Saturday, 20 December 2014

So Over It!

That's what I am. Over it.

It's a feeling that's come over me in waves over the last couple of months. Initially, I didn't think it was burnout. I thought it was just stuff. But the stuff is still there, and emotionally I'm not feeling any better. But at the same time, I'm just over it. 

Checking my blood sugar? Over it.
Image credit: Dallas Clayton (who totally gets it!)

Counting carbs? Over it. 

Changing cannulas? Over it. 

Crap cannulas? Over it.

Sore infusion sites? Over it.

My hba1c? Over it. 

Hospital appointments? Over it. 

Chomping down glucose tablets in the middle of the night? Over it. 

Rage bolusing the hell out of a high? Over it. 

Venting to my best friend to tell her just how over it I am? Over it.

Harbouring a pancreas that doesn't do its' job? Over it.

It's Christmas, and I hate that this feeling has stuck around for as long as it has. So now I'm acknowledging it, hoping that talking (writing) about it helps begin the process that is clearing those pesky mental cobwebs from my brain. 

Lucky for me, as of Tuesday I'm on Christmas leave for a couple of weeks. I'm going to enjoy myself, but I'm also going to start honing in on different parts of my diabetes management in the hopes that I can start seeing the bigger picture clearly again. 

Because right now, all I see are a ton of little things that I'm just over. But I know I can change that.  I've done it before, so I'll do it again.

(In other news, on a day I wasn't feeling so over it, I wrote a blog post for JDRF about diabetes and the office party. Click here to have a read!)

Wednesday, 10 December 2014

A Blogging Break.

A bit of a disjointed post today, with ramblings separated by pictures.

1. After my last blog post, I took a break from blogging/the diabetes online community in general. I seriously underestimated just how many people read this blog. The support I received came in many shapes and sizes, from comments and emails to retweets. I was blown away, and a little (very) overwhelmed by it. It was the sheer number of them all combined that led me to take a break - it made me seriously think about what I write here and what pictures I use. However, after numerous discussions with various people, the point still stands that blogging is my diabetes therapy, and I think being part of this community helps me more than it hinders me. I am incredibly grateful for the kind words I received. I don't think I said it at the time, so I'm saying it now: THANK YOU! Since writing that post, I re-did my food diary and sent it off. My appointment with my DSN is later this month, so watch this space.   

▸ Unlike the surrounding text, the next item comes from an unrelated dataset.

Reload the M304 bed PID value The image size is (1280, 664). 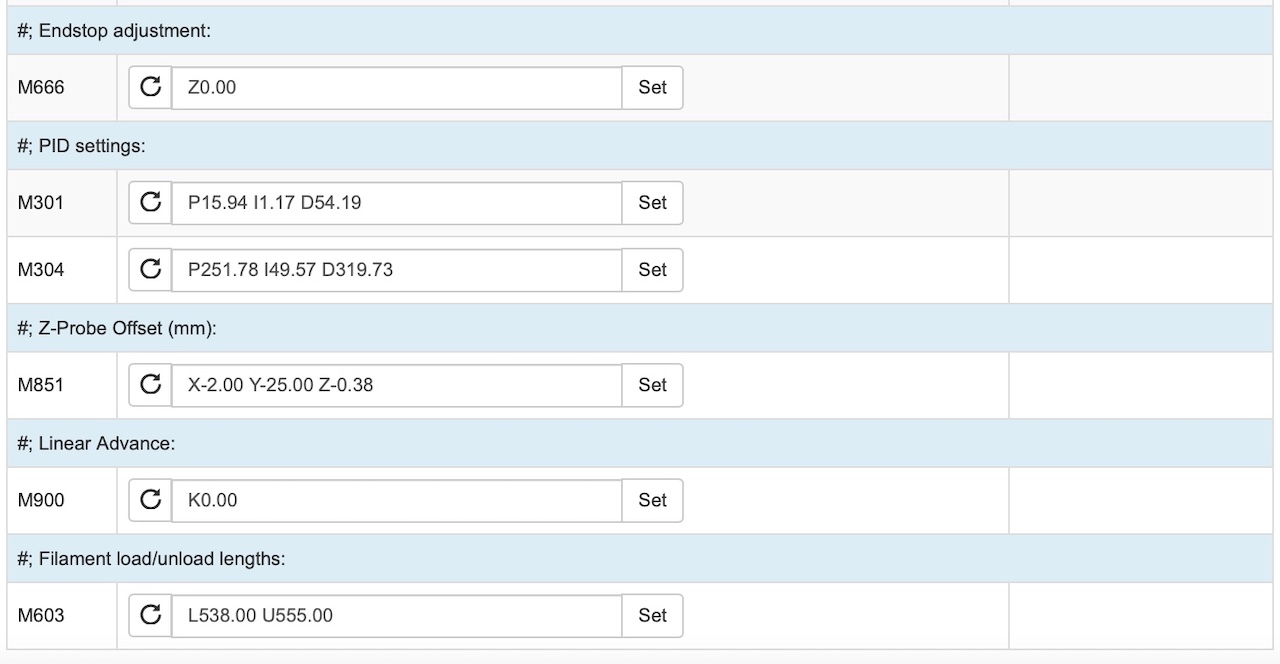pyautogui.click(x=150, y=270)
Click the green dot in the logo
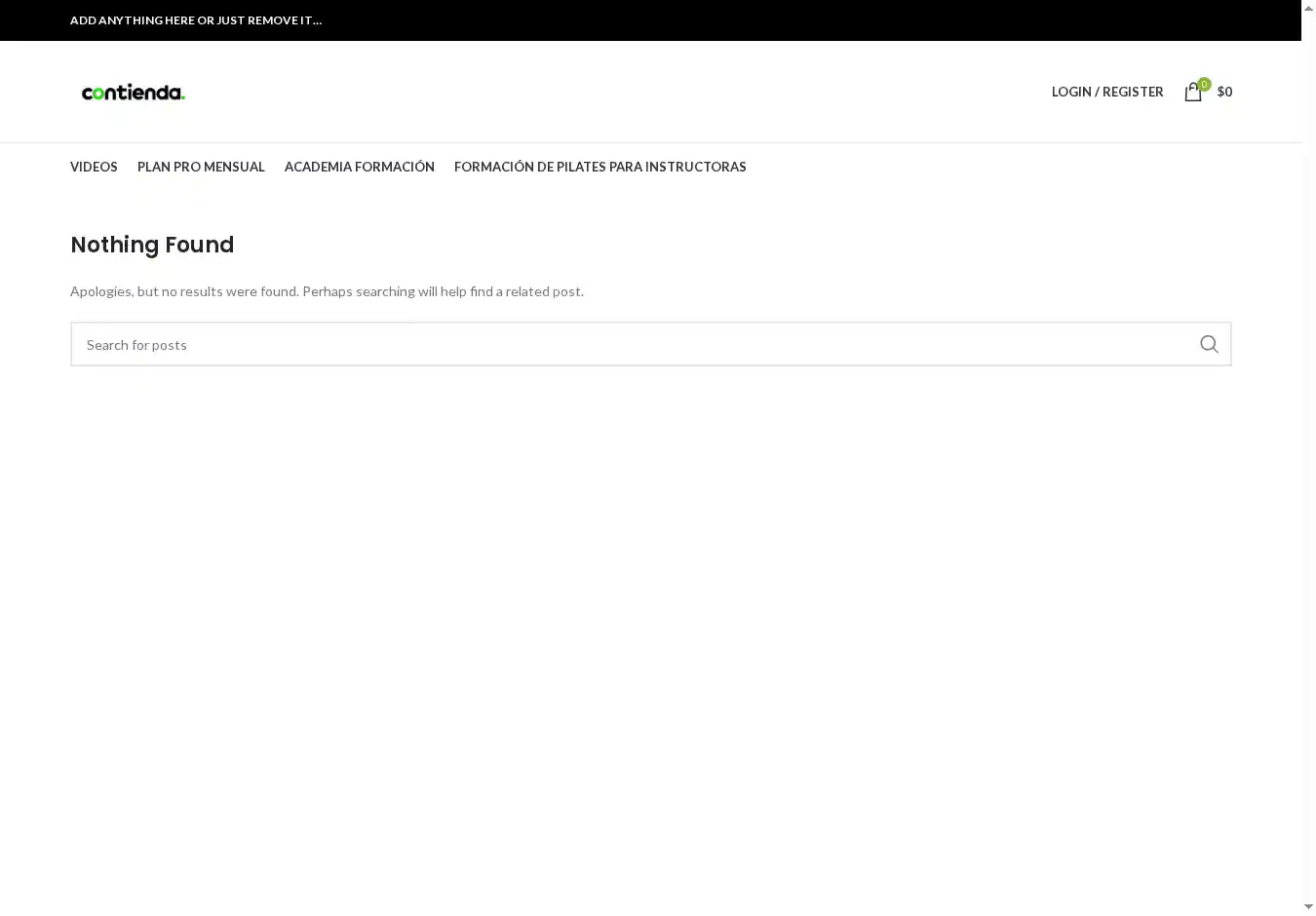This screenshot has width=1316, height=916. tap(182, 96)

2. A couple of weekends ago I spent the day in London hanging out with the fabulous people pictured above and below this point. The DOC is great, but spending time with these people in real life is good for my soul, whether we've been friends for a few years or only met that day.  

3. I have a new job! Well, I still work at the same place I did before, but in a different office, with different people, where I have my own desk, more responsibility and slightly better working hours (8am-4pm instead of 7am-3pm - that extra hour in the mornings is making a huge difference to my day!) So, I'm back to reworking the routine to get my basal rates right.

4. Time seems to be moving so fast at the moment. You'll notice that since I graduated from uni and started a job, the frequency of blog posts is decreasing. Blogging is my diabetes therapy and something I enjoy. Writing is slowly beginning to form a part of my job role, and not something I want to give up. Once things have settled down at work, I'm hoping I'll have more time to write. Because this blogging bubble of mine is something I'm proud of, and I'm not ready to walk away from it yet (also, see point [1]).

5. This is my first December blog post, and I've not said the obvious yet: MERRY CHRISTMAS!!